## [EXTRACTED INFORMATION]
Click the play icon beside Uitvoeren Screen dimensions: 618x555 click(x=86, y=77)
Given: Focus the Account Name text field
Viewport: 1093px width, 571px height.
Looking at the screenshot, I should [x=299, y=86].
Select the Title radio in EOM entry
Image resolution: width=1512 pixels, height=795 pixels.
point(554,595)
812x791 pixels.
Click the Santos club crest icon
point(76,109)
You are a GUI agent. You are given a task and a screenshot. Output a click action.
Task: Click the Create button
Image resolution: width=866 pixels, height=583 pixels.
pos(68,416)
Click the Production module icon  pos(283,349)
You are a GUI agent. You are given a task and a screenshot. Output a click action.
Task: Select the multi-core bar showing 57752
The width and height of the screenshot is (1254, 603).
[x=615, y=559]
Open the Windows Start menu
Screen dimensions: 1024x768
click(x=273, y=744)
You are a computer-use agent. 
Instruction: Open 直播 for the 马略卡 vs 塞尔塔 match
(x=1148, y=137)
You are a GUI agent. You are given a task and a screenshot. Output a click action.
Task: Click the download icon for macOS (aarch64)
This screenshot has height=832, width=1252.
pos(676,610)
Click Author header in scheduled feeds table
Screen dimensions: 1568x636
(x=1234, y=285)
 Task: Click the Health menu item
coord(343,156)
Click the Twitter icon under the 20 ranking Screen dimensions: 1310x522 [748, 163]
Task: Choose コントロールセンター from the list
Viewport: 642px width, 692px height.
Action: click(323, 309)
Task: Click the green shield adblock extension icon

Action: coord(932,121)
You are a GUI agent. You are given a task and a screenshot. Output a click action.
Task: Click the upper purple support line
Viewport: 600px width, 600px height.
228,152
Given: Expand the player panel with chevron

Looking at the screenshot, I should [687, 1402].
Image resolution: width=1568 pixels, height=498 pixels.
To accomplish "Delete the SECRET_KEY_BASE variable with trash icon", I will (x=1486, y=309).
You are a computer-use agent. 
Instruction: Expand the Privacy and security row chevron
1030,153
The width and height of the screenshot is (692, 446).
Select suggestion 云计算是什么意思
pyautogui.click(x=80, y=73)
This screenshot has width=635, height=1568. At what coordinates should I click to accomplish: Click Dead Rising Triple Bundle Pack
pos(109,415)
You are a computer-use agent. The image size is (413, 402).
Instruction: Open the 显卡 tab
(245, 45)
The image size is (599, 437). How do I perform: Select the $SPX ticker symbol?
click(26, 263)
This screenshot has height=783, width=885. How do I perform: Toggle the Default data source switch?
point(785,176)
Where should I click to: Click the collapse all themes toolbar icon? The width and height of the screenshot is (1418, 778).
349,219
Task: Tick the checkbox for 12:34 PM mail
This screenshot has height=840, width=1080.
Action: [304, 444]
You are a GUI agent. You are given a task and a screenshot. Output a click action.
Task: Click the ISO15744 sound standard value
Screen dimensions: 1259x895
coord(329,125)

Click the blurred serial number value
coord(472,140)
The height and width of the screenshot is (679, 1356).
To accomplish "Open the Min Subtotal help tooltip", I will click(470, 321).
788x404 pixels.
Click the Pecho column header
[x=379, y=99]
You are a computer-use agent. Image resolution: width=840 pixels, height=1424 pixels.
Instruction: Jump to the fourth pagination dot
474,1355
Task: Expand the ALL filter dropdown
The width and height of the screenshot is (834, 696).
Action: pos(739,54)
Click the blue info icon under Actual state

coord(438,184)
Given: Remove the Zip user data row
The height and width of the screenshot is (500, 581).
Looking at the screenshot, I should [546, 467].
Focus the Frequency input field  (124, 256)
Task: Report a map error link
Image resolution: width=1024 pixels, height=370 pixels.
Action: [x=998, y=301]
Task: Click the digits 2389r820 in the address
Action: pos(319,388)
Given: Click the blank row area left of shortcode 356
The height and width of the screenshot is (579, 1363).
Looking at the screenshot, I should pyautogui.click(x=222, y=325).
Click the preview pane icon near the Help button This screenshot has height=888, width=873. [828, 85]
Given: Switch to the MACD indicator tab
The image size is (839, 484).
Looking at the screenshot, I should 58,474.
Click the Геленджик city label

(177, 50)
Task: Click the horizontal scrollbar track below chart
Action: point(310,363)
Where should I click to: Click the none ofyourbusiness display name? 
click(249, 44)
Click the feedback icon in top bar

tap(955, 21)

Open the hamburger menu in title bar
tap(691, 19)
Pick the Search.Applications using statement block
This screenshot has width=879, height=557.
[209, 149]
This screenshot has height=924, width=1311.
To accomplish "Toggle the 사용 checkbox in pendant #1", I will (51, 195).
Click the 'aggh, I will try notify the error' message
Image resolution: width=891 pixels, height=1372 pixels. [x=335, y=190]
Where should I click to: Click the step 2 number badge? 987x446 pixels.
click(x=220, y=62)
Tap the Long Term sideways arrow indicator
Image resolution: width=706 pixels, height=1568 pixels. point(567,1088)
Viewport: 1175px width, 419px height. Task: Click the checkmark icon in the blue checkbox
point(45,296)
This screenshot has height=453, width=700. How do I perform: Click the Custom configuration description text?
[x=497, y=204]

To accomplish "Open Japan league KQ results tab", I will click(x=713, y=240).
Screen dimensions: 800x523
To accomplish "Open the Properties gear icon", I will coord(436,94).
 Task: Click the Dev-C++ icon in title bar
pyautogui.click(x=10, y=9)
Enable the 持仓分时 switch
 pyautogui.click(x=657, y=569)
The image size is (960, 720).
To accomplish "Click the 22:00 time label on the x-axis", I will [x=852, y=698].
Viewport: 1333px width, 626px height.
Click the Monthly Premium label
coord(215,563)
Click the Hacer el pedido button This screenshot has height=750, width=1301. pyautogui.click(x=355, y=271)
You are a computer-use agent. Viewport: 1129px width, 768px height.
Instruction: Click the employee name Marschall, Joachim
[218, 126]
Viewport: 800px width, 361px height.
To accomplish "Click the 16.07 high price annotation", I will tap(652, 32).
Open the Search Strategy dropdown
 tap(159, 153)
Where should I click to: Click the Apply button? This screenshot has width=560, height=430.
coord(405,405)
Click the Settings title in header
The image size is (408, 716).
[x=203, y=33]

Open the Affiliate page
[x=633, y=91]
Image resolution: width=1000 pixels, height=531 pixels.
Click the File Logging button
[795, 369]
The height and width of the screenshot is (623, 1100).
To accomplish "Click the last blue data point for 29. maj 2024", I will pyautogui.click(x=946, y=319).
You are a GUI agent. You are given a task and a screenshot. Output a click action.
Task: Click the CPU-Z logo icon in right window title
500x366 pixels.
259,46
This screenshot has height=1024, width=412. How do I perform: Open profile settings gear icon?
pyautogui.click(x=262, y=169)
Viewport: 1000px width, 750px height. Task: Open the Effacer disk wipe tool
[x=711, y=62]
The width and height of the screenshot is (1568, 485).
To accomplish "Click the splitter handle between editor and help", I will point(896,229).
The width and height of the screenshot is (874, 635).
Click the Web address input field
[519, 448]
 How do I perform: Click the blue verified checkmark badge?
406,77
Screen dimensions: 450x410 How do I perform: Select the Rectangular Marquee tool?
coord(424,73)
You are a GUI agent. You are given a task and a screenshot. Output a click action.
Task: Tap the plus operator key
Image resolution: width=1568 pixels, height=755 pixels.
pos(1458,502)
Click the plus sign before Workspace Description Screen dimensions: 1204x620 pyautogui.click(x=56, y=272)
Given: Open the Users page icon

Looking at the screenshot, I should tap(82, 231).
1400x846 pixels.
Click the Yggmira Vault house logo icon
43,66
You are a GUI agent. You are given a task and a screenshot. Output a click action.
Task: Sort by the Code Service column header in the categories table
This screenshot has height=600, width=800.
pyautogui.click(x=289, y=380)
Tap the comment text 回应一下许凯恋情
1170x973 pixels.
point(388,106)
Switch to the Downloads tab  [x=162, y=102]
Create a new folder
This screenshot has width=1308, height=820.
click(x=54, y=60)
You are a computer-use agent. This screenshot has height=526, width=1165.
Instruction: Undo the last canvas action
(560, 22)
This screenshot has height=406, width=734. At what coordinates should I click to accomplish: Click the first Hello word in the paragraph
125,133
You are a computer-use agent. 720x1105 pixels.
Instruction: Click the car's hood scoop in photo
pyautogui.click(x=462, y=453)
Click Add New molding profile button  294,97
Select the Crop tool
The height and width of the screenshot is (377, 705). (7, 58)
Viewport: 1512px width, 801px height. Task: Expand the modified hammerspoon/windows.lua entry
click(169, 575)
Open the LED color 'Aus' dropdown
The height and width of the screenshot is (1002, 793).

## [PROBLEM TO WORK ON]
Please tally how many lines in the listing above contain the word "computer", and answer with the figure alone.

## [WRITTEN REPLY]
7